**Task objective**
Reproduce verbatim the lines from the line containing "Task: Click Sentenced 15 years event label" to the line containing "click(x=814, y=177)", both included.

**Listed records**
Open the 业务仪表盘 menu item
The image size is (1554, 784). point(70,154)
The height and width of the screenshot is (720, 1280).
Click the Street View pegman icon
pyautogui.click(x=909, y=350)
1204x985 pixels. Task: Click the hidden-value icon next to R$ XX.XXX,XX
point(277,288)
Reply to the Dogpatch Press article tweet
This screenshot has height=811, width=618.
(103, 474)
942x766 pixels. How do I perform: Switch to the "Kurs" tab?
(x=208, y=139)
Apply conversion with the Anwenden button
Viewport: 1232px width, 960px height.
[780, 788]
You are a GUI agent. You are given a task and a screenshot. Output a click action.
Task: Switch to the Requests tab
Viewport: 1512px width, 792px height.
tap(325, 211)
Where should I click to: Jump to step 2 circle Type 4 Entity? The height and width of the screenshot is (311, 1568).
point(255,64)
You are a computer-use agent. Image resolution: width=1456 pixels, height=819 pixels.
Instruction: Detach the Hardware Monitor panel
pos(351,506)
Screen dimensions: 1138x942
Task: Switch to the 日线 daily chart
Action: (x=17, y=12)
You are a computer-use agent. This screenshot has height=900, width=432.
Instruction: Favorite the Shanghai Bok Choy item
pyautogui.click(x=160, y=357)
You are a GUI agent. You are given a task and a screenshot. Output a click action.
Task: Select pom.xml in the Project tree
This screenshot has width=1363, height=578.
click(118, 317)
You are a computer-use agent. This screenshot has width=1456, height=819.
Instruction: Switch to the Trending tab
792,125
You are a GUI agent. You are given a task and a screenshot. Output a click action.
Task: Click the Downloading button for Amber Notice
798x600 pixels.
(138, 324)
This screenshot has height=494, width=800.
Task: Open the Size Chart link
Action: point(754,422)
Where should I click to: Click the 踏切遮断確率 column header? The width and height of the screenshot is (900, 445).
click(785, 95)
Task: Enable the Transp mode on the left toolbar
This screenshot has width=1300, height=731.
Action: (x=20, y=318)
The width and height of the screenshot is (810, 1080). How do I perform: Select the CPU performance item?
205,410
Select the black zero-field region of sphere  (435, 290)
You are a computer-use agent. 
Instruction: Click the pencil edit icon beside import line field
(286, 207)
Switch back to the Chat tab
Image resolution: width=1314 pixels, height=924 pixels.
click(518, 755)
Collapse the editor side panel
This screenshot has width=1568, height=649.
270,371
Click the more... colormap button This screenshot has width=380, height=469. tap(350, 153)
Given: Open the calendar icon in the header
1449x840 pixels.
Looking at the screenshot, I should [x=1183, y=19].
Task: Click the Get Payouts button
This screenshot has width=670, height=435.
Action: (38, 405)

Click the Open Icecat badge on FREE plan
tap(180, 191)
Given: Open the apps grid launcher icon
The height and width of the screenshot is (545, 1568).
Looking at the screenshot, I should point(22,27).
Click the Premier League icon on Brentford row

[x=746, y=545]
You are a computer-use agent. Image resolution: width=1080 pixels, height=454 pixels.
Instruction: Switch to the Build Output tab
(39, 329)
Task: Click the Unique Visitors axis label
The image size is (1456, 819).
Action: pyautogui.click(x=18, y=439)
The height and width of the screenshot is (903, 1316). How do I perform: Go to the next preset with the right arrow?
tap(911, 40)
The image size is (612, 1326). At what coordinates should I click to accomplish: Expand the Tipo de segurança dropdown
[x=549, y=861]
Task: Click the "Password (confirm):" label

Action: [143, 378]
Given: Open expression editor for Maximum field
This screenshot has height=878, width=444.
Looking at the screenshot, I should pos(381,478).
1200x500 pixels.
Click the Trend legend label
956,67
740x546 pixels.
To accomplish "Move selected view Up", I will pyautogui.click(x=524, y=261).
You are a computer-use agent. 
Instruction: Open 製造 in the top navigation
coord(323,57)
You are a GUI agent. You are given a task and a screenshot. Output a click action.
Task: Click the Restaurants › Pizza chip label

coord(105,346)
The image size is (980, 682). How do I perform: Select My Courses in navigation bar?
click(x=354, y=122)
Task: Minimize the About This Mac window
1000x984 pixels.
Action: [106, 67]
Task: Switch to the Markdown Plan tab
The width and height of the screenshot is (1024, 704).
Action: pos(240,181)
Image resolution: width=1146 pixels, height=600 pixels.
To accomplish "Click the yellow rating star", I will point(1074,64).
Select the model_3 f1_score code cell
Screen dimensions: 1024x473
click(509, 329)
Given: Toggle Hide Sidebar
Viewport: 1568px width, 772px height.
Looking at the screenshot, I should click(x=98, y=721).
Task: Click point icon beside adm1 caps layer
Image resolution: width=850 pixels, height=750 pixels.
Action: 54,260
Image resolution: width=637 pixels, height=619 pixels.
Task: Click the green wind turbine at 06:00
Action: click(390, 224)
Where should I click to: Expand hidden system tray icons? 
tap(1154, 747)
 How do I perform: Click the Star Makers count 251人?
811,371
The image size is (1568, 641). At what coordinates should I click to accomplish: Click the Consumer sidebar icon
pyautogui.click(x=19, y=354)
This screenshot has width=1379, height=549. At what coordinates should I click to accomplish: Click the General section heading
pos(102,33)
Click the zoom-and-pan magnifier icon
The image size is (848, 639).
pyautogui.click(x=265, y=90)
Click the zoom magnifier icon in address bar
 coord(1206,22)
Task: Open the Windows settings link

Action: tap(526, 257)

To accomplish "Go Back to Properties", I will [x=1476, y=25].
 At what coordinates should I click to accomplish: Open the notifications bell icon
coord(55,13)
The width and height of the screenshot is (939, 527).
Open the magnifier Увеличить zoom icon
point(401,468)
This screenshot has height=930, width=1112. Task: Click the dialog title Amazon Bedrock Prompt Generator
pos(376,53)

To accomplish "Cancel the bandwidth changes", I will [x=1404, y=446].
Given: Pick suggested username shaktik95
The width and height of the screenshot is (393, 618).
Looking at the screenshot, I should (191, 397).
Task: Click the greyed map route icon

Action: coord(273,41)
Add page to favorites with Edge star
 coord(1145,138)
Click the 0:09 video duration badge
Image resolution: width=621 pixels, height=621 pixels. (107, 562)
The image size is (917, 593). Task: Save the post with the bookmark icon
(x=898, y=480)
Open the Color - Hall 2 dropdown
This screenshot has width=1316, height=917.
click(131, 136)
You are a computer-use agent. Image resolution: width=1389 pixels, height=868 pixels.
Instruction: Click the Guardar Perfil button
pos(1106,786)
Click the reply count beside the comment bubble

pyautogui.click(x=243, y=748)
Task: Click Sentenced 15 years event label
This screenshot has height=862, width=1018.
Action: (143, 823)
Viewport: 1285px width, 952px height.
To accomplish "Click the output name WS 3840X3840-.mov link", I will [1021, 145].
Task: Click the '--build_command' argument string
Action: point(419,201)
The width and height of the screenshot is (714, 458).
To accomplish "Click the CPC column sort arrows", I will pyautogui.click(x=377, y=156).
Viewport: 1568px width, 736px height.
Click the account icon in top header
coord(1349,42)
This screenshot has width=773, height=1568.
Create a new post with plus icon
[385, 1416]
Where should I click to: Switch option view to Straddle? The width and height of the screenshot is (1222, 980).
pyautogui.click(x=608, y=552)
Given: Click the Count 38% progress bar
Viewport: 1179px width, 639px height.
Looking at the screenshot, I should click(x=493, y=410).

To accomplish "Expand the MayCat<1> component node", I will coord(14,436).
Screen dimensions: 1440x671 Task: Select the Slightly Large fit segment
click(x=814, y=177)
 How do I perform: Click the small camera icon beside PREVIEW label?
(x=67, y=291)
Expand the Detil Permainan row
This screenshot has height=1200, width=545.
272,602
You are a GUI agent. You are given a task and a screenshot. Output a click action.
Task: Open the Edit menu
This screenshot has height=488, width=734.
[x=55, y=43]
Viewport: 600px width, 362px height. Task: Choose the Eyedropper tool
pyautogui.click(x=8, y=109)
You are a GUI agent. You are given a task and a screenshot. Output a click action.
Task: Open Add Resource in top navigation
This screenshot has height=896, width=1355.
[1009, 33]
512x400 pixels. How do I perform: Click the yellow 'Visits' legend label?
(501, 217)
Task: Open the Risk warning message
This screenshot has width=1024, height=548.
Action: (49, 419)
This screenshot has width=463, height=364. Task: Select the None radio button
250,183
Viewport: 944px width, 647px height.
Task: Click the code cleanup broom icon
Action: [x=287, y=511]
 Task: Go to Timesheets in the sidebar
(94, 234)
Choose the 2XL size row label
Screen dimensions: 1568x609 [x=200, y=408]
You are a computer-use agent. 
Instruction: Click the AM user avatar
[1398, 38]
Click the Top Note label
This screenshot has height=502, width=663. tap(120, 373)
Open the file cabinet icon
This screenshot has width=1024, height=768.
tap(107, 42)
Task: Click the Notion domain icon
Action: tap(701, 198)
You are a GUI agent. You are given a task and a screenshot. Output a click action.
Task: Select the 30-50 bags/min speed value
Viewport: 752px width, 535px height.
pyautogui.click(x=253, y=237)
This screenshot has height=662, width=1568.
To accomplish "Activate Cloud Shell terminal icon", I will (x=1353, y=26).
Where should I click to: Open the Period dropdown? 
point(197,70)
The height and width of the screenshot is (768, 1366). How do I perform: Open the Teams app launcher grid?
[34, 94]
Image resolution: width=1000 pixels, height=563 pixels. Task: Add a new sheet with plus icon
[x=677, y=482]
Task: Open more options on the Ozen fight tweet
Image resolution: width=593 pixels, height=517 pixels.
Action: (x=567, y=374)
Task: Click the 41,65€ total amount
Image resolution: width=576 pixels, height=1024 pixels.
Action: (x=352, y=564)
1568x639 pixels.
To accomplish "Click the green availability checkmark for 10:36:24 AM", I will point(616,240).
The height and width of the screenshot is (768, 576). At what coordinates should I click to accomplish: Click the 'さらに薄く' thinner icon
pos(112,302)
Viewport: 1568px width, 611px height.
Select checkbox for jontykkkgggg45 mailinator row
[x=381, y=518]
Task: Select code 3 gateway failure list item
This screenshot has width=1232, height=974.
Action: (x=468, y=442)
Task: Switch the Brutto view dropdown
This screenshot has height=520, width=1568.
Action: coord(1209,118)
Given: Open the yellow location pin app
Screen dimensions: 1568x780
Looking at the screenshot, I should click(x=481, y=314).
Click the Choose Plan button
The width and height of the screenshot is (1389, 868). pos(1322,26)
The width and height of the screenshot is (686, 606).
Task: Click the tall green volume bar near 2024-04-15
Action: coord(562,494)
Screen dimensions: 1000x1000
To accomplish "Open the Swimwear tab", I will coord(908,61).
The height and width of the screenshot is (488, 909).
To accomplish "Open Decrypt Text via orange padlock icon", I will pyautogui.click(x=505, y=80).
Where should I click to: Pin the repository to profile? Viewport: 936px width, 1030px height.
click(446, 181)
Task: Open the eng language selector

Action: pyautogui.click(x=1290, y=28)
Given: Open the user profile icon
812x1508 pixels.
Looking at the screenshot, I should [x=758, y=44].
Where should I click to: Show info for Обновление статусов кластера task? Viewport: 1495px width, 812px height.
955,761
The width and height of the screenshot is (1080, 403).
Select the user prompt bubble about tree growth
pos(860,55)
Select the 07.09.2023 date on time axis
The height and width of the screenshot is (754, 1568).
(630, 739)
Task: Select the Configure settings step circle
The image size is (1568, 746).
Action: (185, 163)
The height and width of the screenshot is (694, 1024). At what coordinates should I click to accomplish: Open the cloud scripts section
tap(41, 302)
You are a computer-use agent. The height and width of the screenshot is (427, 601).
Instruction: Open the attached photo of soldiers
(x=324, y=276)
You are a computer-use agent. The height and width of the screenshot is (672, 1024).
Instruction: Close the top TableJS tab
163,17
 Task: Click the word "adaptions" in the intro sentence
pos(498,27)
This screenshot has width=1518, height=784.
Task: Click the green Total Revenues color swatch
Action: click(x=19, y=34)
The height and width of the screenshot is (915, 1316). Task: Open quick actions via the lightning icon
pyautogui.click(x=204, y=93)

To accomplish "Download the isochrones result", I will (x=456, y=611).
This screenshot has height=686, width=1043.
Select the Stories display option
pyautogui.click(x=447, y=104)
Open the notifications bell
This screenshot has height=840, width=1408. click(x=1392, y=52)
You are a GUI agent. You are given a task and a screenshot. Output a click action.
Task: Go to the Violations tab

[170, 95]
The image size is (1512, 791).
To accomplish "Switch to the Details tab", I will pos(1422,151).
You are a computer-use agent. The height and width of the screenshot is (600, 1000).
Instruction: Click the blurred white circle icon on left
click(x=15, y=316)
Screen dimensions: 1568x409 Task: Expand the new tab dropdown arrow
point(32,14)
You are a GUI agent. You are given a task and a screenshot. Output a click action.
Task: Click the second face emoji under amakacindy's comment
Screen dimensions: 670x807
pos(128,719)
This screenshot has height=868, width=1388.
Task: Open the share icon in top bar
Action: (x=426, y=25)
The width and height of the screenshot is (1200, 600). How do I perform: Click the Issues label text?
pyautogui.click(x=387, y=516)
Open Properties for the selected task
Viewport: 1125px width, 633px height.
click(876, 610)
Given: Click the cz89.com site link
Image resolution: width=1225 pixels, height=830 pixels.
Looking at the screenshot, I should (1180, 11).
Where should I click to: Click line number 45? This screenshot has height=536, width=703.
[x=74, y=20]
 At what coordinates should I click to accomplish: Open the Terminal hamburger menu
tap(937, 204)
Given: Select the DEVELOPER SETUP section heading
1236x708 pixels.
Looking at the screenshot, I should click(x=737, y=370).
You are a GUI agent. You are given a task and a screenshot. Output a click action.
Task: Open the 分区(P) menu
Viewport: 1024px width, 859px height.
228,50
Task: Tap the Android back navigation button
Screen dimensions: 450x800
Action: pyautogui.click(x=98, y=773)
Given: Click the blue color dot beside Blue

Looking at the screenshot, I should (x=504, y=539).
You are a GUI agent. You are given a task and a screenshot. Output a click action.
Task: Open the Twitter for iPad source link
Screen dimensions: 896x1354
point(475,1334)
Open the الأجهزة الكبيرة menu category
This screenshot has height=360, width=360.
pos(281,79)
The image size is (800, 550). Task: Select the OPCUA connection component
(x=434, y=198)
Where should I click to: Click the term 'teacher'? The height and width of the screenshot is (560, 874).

**Exercise result**
Task: Click Sentenced 15 years event label
This screenshot has height=862, width=1018.
Action: (143, 823)
Viewport: 1285px width, 952px height.
To accomplish "Click the output name WS 3840X3840-.mov link", I will [1021, 145].
Task: Click the '--build_command' argument string
Action: point(419,201)
The width and height of the screenshot is (714, 458).
To accomplish "Click the CPC column sort arrows", I will pyautogui.click(x=377, y=156).
Viewport: 1568px width, 736px height.
Click the account icon in top header
coord(1349,42)
This screenshot has width=773, height=1568.
Create a new post with plus icon
[385, 1416]
Where should I click to: Switch option view to Straddle? The width and height of the screenshot is (1222, 980).
pyautogui.click(x=608, y=552)
Given: Click the Count 38% progress bar
Viewport: 1179px width, 639px height.
Looking at the screenshot, I should click(x=493, y=410).

To accomplish "Expand the MayCat<1> component node", I will coord(14,436).
Screen dimensions: 1440x671 Task: Select the Slightly Large fit segment
click(x=814, y=177)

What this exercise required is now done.